Poczuliście ulgę po tej wygranej? Okazała się dopiero pierwszą na własnym stadionie. W 2 lidze jakoś przychodziło wam to łatwiej...
Rafał Figiel: To prawda, w całym zeszłym sezonie przegraliśmy tylko dwa razy, a teraz mamy już trzy porażki. Cóż, 1 liga brutalnie pokazała nam, że tak miło nie będzie. Dlatego bardzo potrzebowaliśmy tego zwycięstwa na przełamanie i ono nastąpiło. Ulga? Mega ulga.

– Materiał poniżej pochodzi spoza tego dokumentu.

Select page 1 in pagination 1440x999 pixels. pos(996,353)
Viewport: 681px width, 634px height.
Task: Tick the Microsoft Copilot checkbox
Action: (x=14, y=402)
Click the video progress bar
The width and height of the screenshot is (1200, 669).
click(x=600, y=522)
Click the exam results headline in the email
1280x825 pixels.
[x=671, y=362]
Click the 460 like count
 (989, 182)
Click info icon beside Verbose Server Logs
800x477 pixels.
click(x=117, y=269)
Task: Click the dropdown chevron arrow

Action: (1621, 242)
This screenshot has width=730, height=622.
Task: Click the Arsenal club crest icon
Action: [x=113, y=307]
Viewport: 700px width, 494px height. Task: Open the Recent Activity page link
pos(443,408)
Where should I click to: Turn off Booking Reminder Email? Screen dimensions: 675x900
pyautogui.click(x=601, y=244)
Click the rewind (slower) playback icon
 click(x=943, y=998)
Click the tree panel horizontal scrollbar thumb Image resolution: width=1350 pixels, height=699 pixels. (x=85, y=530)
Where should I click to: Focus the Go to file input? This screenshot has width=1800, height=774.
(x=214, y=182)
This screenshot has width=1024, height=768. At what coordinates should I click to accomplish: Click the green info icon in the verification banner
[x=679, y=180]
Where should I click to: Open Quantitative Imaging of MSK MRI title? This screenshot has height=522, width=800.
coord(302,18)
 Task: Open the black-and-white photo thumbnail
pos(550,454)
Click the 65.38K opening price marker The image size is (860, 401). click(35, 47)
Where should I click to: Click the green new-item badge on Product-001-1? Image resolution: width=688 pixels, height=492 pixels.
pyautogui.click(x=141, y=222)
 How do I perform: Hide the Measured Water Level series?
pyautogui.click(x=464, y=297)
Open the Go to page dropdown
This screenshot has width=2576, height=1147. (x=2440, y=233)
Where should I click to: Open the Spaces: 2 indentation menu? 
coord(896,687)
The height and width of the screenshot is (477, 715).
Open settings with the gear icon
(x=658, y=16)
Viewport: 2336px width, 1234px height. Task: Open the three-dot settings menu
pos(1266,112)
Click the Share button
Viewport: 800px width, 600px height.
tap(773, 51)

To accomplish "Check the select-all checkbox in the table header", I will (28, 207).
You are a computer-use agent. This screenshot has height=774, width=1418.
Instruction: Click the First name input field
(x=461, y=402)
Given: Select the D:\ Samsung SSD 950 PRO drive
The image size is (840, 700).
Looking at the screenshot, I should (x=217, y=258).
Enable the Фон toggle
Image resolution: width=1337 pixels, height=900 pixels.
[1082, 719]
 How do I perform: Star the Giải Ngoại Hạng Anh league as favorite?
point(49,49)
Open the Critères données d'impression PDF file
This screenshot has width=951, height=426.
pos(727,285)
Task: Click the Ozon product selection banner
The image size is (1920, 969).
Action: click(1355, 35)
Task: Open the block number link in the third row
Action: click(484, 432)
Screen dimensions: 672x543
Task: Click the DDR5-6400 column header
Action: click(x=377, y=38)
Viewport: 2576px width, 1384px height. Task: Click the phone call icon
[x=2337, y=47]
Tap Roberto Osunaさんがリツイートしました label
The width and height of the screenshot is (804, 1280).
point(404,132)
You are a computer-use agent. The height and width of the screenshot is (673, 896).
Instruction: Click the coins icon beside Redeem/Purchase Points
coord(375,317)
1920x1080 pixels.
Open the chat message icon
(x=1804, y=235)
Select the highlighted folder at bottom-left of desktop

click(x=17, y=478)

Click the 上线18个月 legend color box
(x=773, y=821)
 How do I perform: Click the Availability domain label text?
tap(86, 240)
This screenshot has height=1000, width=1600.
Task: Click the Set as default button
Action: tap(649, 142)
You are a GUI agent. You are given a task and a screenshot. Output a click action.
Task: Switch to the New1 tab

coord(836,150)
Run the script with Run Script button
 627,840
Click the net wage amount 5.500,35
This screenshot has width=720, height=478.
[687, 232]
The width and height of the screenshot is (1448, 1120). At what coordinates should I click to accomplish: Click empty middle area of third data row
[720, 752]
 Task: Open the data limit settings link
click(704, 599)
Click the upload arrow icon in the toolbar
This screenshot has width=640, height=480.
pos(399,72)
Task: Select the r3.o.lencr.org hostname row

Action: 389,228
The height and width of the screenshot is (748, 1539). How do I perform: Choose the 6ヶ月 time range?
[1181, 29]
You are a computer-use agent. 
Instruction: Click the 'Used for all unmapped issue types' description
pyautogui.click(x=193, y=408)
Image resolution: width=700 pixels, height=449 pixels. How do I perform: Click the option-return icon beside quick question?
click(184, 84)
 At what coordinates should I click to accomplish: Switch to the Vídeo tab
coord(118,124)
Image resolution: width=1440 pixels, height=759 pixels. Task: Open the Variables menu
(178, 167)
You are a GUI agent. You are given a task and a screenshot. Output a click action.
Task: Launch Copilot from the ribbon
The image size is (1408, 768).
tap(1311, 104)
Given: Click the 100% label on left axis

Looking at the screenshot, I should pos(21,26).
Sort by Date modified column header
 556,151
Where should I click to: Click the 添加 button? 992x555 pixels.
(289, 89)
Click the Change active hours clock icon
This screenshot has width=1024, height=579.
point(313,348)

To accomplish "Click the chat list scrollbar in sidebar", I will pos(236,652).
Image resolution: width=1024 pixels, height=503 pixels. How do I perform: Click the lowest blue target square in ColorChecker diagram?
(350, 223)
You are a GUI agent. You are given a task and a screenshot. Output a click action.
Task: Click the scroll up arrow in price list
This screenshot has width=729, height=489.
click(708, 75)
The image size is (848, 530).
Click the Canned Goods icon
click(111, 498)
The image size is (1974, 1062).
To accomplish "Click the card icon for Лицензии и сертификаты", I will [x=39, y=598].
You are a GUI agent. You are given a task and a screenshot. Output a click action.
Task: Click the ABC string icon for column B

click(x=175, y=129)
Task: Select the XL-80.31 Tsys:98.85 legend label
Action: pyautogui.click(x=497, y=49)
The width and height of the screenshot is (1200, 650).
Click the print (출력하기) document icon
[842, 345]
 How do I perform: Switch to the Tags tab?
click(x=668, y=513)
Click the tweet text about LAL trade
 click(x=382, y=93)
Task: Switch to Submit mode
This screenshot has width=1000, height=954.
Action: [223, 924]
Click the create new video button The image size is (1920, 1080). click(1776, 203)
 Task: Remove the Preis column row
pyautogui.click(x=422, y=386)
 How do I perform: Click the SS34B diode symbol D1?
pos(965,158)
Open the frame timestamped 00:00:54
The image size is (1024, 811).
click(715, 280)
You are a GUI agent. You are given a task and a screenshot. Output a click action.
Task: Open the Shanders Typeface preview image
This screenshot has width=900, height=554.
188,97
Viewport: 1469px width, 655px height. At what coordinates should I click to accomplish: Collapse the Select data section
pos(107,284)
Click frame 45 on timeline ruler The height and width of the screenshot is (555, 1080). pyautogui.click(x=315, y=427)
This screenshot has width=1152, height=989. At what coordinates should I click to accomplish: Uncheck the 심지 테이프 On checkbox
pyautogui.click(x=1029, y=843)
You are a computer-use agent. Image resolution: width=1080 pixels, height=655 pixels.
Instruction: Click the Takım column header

Zawsze będziecie wygrywać dzięki trzem strzelonym golom? Tak było też wcześniej z Puszczą Niepołomice i Chrobrym Głogów.
Nie miałbym nic przeciwko! Wezmę na to receptę. A poważnie to obaj doskonale wiemy, jak futbol jest nieprzewidywalny. Będziemy dążyć do tego, aby zdobywać po trzy bramki, ale czy ktokolwiek u nas się obrazi jeśli wygramy dzięki jednej albo dwóm? No nie sądzę.

Co było kluczem do zwycięstwa nad Drutex-Bytovią?
Taktycznie wszystko zagrało. Gdybym miał jednak wskazać jedną rzecz to byłaby to determinacja. Wolą walki to wygraliśmy.

Byliście drużyną "pozytywnie zdesperowaną"? Tak to ujął trener Marek Papszun.
Wydaje mi się, że byliśmy po prostu spragnieni.

Działały na pana wyobraźnię wyniki Bytovii w Pucharze Polski i w samej lidze?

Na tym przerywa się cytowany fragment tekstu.